* Saved entries *
____
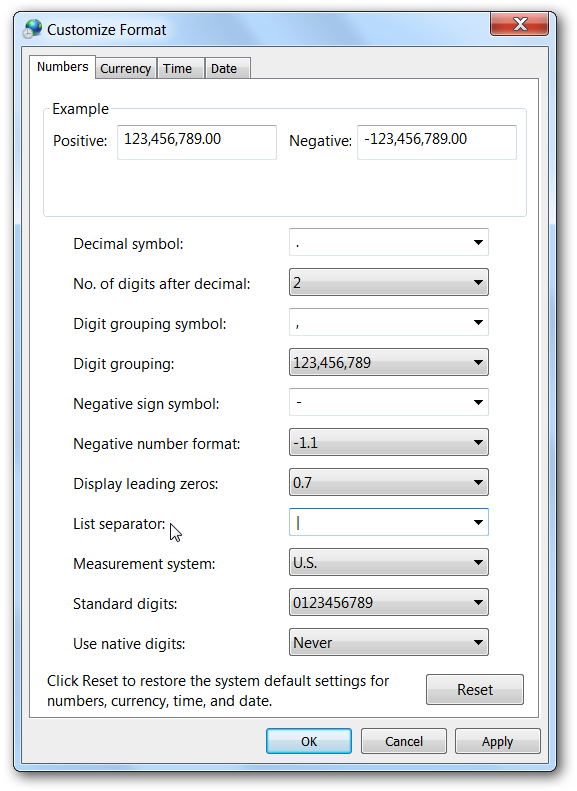Confirm changes with the OK button
The image size is (577, 791).
tap(309, 741)
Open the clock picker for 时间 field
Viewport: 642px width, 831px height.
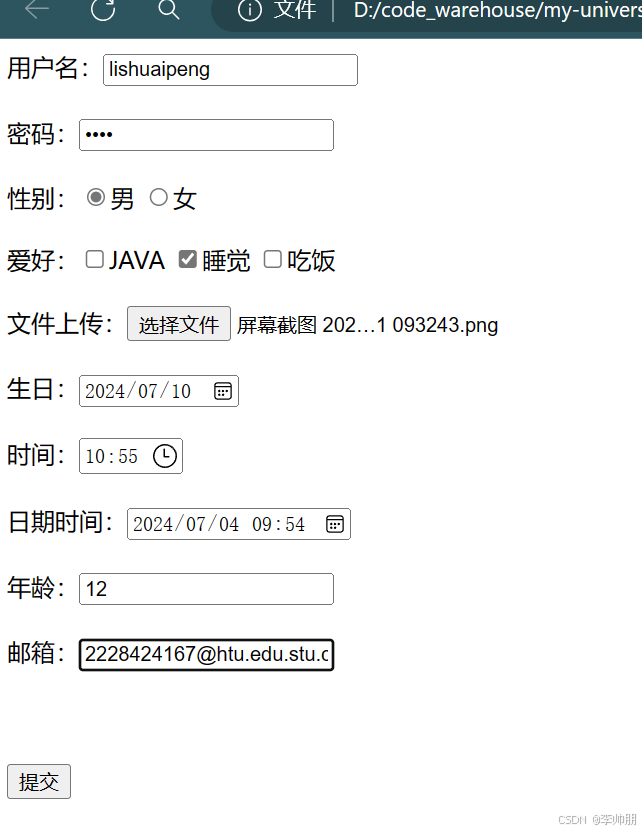click(x=165, y=456)
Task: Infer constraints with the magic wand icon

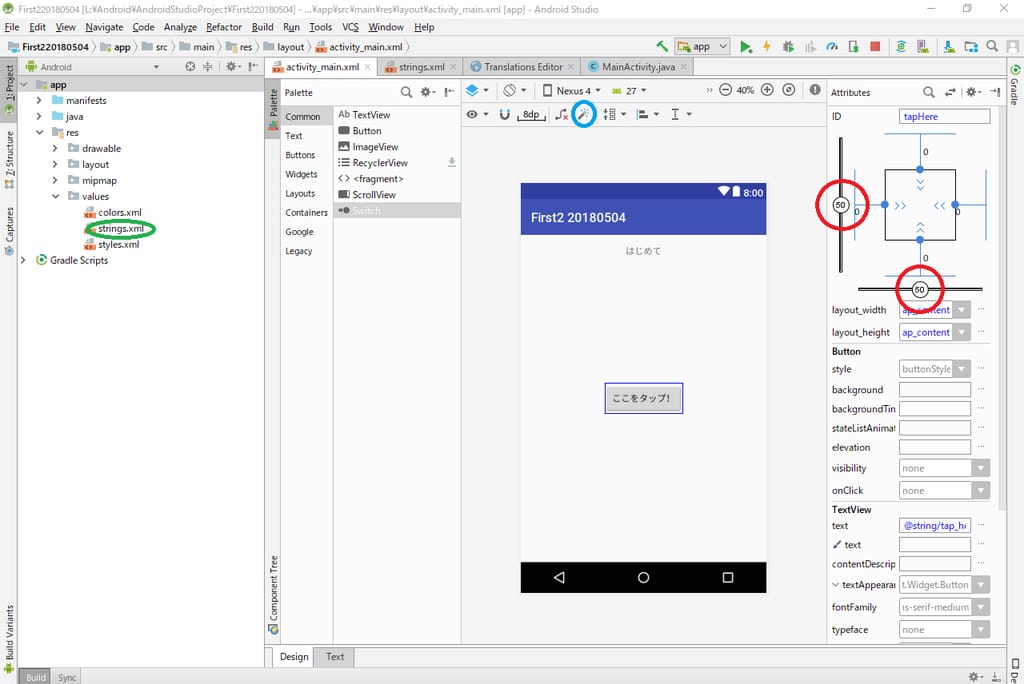Action: [585, 114]
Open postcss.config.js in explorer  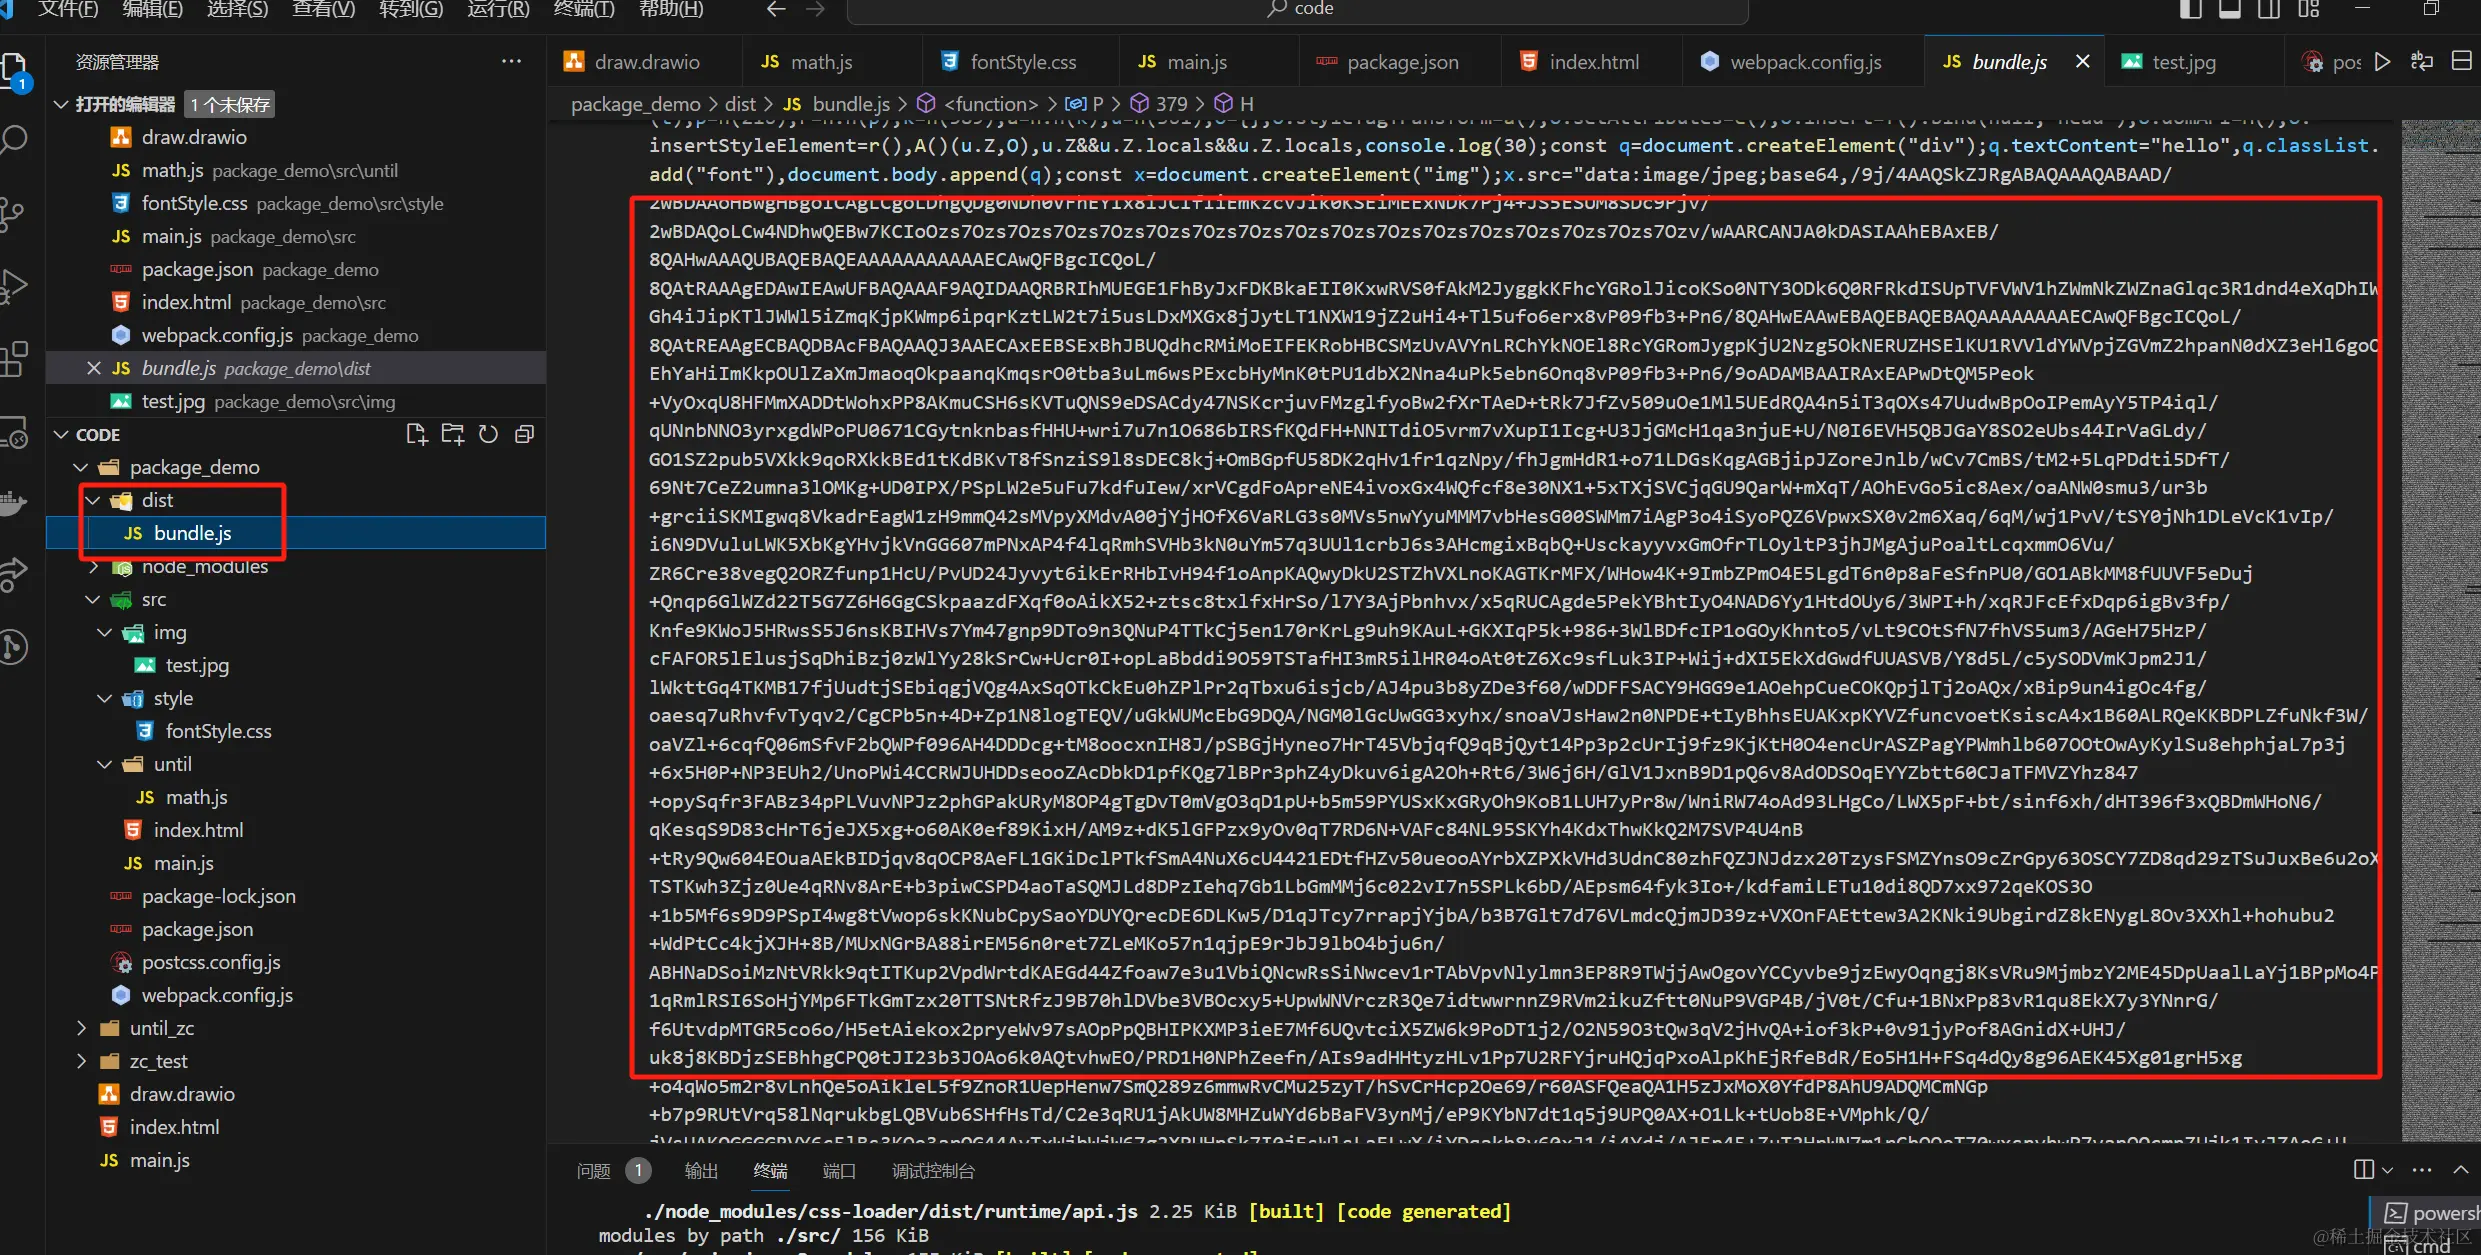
____
* Short exercise *
Put every line of the records above into a numbered list, leaving out blank lines and omitting the pictures.

* Written reply *
1. Confirm changes with the OK button
2. The image size is (577, 791).
3. tap(309, 741)
4. Open the clock picker for 时间 field
5. Viewport: 642px width, 831px height.
6. click(x=165, y=456)
7. Task: Infer constraints with the magic wand icon
8. Action: [585, 114]
9. Open postcss.config.js in explorer  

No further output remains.